Building 6981 is a historic ammunition magazine located at Camp Shelby, Mississippi. Constructed in 1917, it is the only building at Camp Shelby still standing from the WWI era. The building was placed on the National Register of Historic Places in 1992 and was designated a Mississippi Landmark in 1995.

==Description==
Building 6981 is a single room structure that measures 20.3 ft by 20 ft. It was constructed on a poured concrete slab that is 3 ft thick. The outer walls are poured concrete over wire mesh.

The interior floor space is approximately 360 ft2. Height of the interior walls from the floor to wooden ceiling beams is 13.5 ft. The interior walls are paneled with pine boards that run horizontally, up to the top of two door frames that are centered in the north and south facades. The door frames are 4.5 ft wide and support double-leaf wooden doors that are 6.5 ft tall. The south facing doors are covered in sheet metal.

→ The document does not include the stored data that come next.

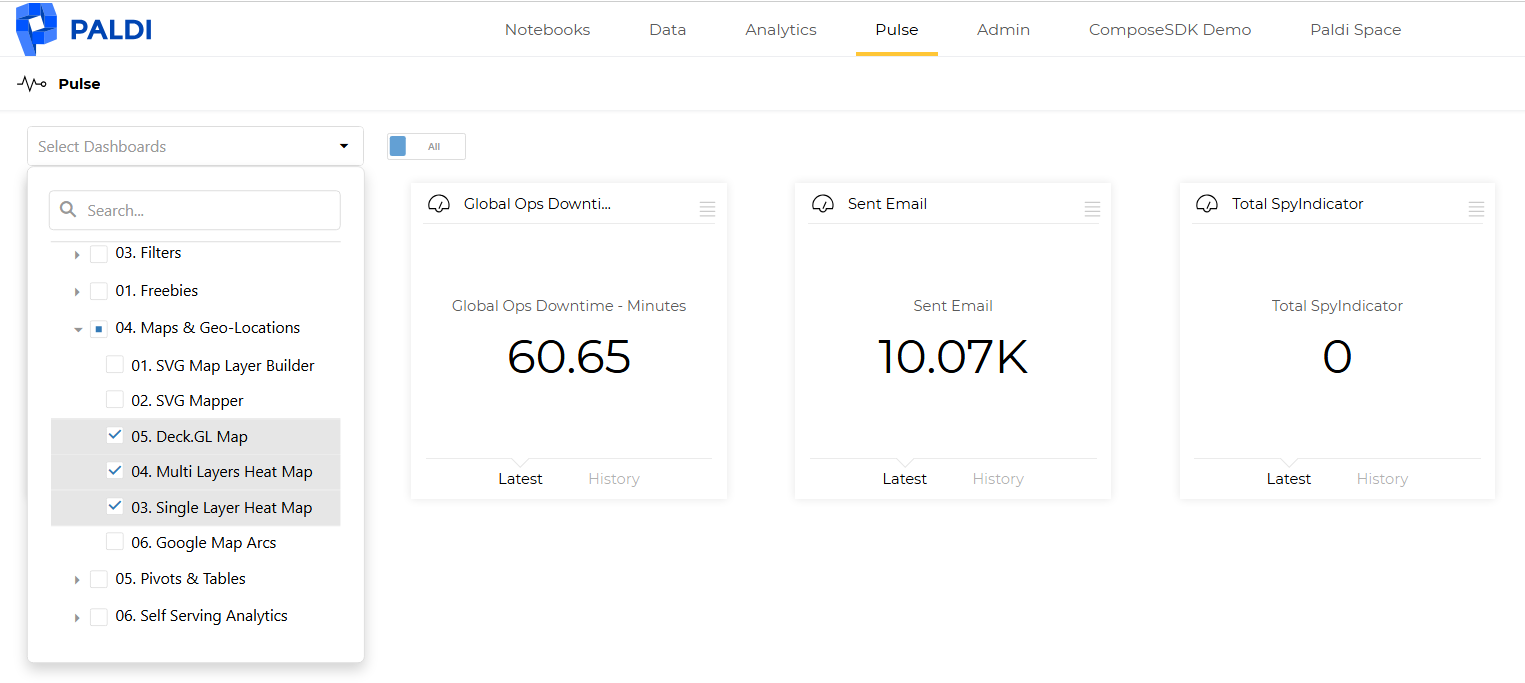Check the 01. SVG Map Layer Builder checkbox
This screenshot has height=683, width=1525.
coord(115,365)
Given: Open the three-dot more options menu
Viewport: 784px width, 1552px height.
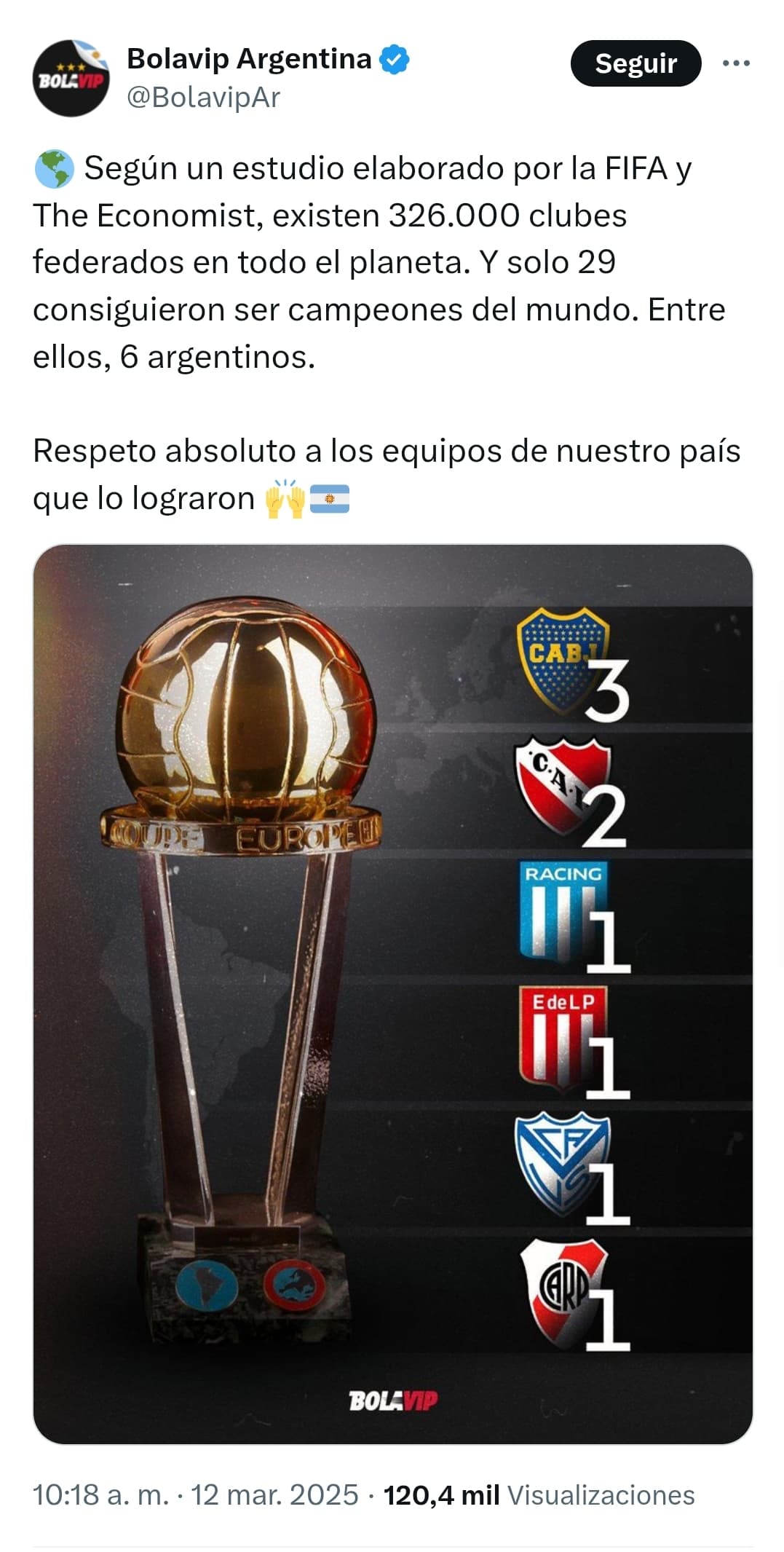Looking at the screenshot, I should coord(736,63).
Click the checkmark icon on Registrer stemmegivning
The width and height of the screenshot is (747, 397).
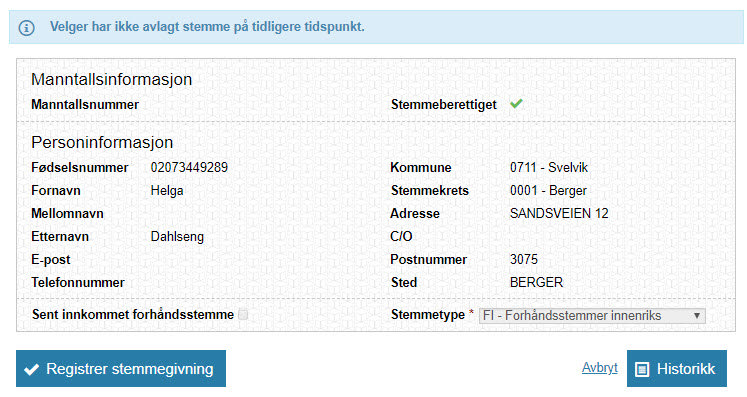31,369
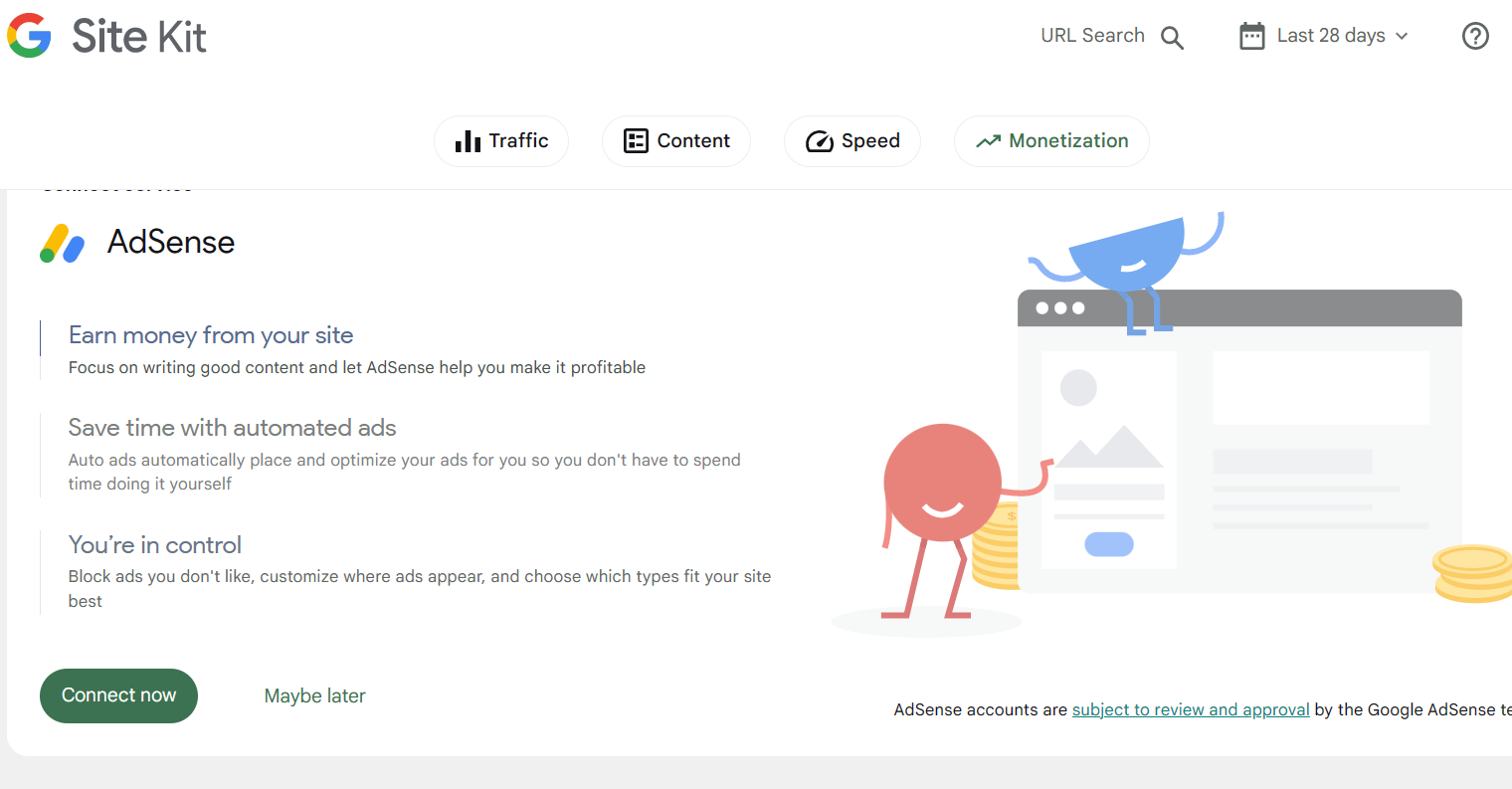Click the Speed gauge icon
Image resolution: width=1512 pixels, height=789 pixels.
click(x=819, y=141)
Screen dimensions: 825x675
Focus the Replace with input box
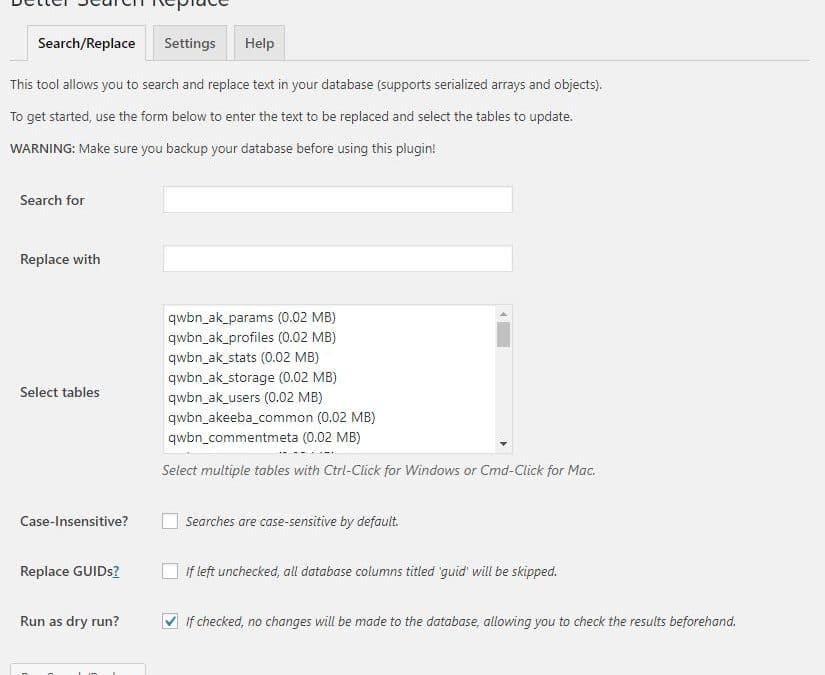[x=337, y=259]
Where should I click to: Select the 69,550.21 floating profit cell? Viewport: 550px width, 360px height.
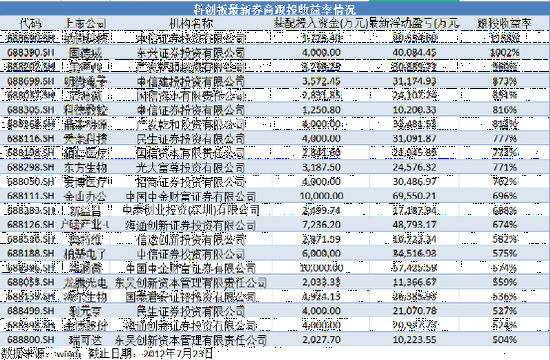click(414, 196)
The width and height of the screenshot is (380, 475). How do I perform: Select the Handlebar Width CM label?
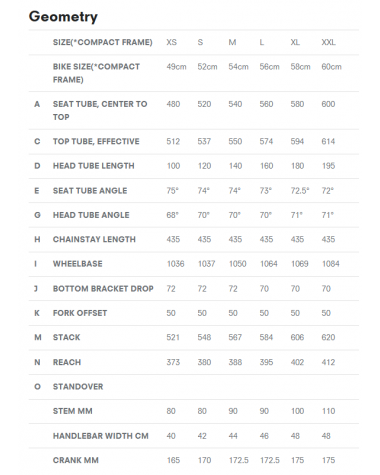[101, 436]
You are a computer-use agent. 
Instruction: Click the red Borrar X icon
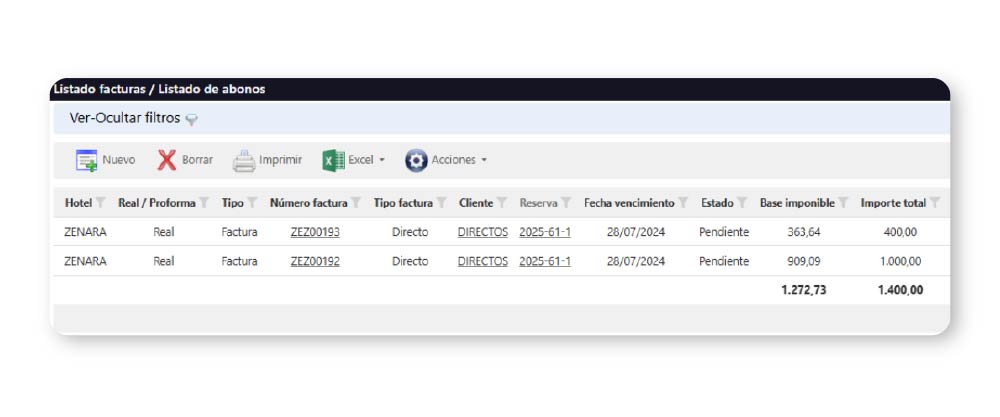coord(166,160)
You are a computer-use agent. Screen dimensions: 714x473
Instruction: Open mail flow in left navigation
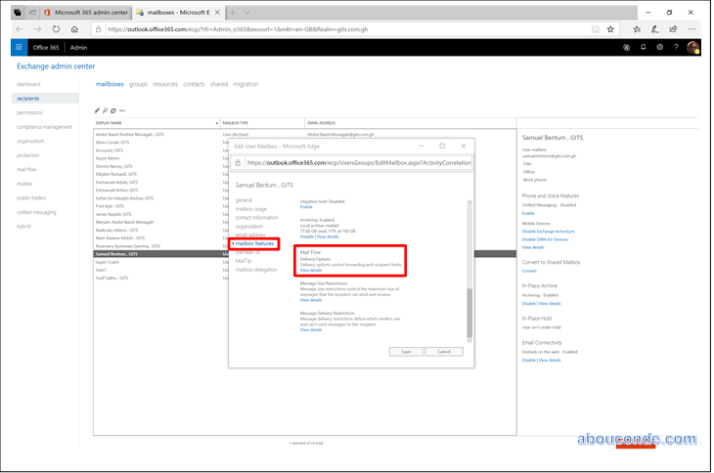26,169
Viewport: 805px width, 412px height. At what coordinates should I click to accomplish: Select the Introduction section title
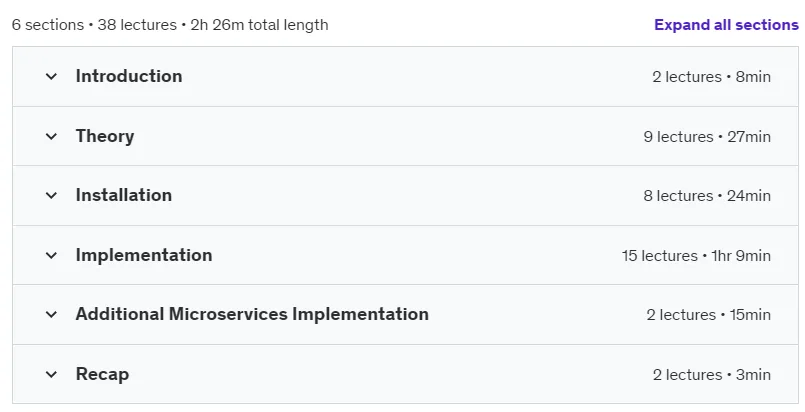point(129,76)
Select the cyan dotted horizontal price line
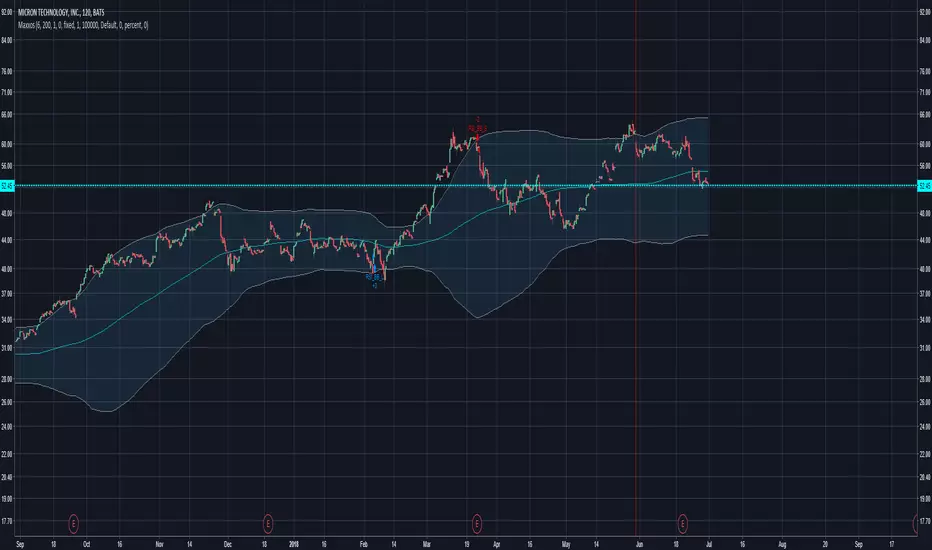The width and height of the screenshot is (932, 550). (x=300, y=186)
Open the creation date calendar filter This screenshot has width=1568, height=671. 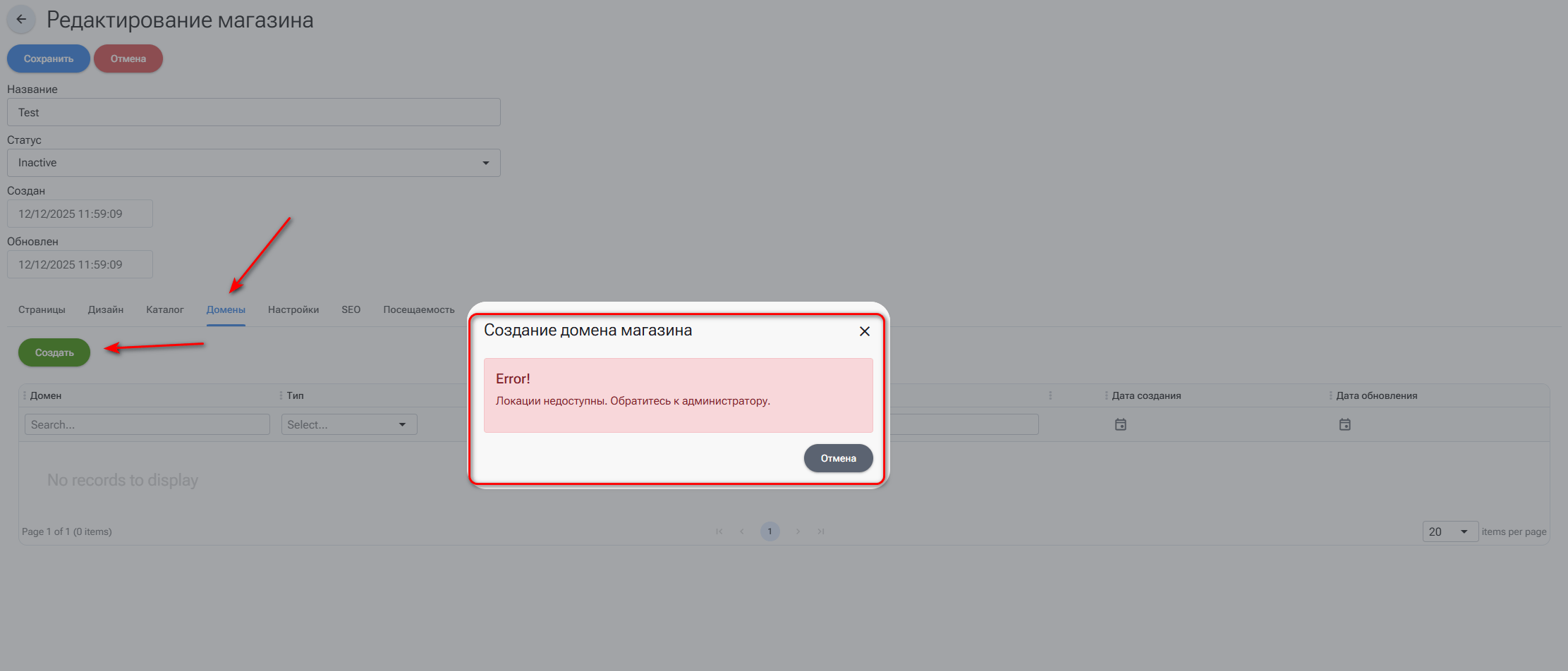[1120, 424]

The roof is also concrete, poured over wire mesh, and was constructed with a clerestory-style raised center for ventilation. The north facade has a concrete loading platform that is 20 ft long and 5.83 ft wide. Access to the south entrance doors was provided by poured concrete steps, but a concrete ramp was constructed to facilitate ADA accessibility.

==Location==
Building 6981 was originally located in an undeveloped wooded area of Camp Shelby at coordinates . The building was relocated approximately 0.75 mi onto the grounds of the Mississippi Armed Forces Museum and is the oldest structure at Camp Shelby, dating from the WWI era.